An estate plan can help a person account for an illness or other event that could leave that individual incapacitated. It can also help a person in California or anywhere else account for what happens to assets after he or she passes. The first thing an individual should do when creating an estate plan is gather an inventory of physical and financial assets. This could include a mortgage statement, bank statement or anything else that helps a person determine his or her net worth.

From there, it may be possible to create a strategy that can keep those assets out of a creditor’s hands in the future. Those who are creating estate plans should also account for any taxable events that could occur when an item is gifted or handed down. Finally, knowing how much money a person has can make it possible to ascertain if surviving family members will be all right financially after the testator passes.

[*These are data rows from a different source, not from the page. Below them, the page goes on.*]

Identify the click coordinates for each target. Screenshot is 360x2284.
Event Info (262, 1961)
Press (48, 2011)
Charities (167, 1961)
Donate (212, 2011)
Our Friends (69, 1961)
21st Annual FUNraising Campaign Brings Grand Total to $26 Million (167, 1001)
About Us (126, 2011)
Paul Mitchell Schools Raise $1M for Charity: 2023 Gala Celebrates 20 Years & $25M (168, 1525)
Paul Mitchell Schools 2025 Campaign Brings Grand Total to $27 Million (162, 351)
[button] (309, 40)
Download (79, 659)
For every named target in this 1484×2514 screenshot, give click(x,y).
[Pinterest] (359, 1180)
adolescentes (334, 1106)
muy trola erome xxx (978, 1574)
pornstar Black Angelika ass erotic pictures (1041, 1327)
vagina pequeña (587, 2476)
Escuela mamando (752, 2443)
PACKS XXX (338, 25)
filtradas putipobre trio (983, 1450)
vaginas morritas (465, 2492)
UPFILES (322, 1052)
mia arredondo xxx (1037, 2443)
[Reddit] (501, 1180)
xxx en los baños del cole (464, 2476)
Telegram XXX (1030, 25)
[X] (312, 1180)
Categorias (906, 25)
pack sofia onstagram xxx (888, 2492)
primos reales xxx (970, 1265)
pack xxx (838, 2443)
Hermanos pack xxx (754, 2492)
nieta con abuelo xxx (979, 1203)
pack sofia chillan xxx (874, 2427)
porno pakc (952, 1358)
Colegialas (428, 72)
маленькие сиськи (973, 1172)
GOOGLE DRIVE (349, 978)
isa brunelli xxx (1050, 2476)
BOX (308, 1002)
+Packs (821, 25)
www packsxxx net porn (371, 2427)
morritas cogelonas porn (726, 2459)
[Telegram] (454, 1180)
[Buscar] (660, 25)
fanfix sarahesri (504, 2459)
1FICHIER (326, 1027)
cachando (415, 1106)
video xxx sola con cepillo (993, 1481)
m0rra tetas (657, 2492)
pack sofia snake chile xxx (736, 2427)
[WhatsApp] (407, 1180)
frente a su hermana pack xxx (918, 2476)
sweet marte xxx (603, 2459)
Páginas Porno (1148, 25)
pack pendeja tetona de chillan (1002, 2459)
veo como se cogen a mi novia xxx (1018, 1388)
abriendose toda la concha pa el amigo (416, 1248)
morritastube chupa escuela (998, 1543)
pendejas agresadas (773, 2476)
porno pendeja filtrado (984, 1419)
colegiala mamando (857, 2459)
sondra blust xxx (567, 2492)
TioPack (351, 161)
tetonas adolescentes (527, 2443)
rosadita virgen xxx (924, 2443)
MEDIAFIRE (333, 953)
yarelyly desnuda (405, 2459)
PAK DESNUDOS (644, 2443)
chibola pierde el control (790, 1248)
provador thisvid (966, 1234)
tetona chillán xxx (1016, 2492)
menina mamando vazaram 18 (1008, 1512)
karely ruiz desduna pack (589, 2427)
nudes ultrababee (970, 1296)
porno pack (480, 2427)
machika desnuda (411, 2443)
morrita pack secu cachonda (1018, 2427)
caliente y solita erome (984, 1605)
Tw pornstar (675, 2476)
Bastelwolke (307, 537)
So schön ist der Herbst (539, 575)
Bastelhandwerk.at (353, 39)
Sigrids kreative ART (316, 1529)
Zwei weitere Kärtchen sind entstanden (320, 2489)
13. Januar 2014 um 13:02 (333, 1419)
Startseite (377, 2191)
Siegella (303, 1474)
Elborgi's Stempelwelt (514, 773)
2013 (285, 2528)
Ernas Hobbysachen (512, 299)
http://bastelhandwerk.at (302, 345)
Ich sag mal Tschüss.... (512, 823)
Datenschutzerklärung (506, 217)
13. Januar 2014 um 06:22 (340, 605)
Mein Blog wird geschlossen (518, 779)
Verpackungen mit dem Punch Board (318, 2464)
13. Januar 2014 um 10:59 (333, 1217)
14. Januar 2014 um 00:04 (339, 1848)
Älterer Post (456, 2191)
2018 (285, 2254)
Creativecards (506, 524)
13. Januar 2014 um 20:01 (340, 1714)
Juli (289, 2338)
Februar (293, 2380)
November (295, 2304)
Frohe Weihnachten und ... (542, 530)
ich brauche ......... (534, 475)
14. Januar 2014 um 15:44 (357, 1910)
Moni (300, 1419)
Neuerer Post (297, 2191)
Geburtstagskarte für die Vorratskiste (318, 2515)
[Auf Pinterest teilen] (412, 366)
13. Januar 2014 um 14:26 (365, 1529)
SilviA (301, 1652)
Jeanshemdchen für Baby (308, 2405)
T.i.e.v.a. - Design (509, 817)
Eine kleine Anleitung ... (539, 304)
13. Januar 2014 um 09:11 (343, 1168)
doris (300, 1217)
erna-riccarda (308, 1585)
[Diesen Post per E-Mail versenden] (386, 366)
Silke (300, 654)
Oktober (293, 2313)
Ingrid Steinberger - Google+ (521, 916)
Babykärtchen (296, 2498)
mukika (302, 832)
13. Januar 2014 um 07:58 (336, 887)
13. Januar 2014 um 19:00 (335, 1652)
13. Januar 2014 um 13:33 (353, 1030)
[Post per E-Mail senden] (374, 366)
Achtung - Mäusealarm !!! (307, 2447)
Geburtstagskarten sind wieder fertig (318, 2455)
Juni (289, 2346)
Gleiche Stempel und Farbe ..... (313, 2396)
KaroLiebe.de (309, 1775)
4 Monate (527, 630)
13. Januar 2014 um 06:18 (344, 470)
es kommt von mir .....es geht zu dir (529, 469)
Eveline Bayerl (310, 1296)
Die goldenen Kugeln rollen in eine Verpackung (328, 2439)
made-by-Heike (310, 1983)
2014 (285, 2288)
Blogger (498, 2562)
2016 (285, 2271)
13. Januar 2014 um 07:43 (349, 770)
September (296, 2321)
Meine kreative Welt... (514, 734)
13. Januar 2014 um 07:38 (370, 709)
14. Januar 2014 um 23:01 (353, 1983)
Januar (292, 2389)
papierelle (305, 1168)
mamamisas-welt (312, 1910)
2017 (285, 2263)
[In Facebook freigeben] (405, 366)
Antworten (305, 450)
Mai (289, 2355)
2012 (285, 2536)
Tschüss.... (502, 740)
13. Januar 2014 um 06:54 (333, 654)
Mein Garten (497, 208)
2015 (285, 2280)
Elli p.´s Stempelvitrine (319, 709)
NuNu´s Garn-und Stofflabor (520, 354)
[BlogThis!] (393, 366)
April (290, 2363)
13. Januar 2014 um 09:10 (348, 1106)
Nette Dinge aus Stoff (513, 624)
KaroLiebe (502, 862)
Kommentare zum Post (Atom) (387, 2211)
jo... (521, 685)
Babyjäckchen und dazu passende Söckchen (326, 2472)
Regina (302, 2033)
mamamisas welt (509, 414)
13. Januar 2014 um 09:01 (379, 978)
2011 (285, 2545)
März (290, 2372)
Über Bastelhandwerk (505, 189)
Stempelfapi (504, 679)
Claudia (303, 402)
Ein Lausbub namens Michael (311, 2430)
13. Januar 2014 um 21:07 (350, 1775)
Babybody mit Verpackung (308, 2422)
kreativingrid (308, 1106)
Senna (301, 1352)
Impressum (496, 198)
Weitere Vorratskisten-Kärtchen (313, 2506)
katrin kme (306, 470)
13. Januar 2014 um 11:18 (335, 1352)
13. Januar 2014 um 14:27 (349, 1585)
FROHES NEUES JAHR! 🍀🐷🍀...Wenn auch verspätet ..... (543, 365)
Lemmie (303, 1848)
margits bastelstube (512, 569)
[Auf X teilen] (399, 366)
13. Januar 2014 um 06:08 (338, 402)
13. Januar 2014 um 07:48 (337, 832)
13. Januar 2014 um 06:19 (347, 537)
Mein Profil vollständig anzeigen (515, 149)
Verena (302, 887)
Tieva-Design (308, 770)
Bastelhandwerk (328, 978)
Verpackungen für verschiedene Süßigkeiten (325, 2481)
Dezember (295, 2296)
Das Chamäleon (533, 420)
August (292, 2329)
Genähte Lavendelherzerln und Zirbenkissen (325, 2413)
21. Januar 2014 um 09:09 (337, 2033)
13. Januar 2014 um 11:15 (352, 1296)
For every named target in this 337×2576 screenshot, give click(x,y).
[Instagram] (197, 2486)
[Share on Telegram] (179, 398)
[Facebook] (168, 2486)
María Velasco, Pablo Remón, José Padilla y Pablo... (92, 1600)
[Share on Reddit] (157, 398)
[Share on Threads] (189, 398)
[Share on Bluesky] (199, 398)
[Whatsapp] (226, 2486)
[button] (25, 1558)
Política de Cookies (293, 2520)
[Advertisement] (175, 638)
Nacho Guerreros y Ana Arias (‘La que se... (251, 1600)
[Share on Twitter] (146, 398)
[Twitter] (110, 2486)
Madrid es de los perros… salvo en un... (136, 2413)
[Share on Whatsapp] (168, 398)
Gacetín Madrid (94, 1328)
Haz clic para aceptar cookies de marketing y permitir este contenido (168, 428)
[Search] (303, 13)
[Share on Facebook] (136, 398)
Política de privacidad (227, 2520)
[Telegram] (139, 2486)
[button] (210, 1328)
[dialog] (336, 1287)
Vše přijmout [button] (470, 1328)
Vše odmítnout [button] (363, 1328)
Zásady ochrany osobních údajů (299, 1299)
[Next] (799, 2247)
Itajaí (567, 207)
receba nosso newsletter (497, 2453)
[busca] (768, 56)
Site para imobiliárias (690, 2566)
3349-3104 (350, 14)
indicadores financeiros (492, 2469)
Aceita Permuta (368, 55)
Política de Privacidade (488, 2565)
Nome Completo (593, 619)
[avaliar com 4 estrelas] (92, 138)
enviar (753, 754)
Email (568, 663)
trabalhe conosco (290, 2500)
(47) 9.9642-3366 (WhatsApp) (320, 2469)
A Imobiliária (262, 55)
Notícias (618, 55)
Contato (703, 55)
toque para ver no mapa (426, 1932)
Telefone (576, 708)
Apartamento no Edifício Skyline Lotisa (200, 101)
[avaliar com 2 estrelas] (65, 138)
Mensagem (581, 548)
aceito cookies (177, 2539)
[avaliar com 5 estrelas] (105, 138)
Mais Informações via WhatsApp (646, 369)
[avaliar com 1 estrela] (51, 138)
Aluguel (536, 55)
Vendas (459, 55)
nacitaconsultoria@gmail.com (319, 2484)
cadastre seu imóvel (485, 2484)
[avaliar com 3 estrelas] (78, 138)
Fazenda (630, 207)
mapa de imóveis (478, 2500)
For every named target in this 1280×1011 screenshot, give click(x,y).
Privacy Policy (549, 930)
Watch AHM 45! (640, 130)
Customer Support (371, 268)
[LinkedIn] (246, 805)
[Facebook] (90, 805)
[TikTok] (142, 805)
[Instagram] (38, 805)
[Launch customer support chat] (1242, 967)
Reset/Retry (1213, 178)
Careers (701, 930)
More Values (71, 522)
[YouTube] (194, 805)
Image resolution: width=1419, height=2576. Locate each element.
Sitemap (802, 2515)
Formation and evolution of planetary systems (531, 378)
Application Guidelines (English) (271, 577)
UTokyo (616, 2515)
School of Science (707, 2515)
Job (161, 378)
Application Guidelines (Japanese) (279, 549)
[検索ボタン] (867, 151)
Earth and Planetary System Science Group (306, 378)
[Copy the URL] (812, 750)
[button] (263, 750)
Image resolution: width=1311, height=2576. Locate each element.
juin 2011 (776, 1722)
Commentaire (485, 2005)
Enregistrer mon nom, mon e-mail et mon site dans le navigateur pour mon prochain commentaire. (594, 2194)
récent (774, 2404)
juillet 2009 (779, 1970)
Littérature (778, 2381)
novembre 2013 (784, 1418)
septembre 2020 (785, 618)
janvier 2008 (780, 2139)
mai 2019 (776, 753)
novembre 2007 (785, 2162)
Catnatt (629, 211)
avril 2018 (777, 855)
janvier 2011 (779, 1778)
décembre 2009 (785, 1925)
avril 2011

It is important to consider the extent to which a person would want to be treated for a terminal illness or other health condition. Furthermore, an estate plan should appoint someone to oversee a person’s financial or medical needs if necessary. Making a plan as soon as possible provides time to make decisions in an objective manner as opposed to out of panic.

There are many estate planning tools that an individual may want to make use of. Examples of these tools include a will, trust and power of attorney. An attorney may assist an individual in creating or reviewing these documents as necessary. Attorneys may provide advice as to how a will or trust should be structured or what makes it valid. Generally, wills must be signed by at least two witnesses who are not listed as beneficiaries.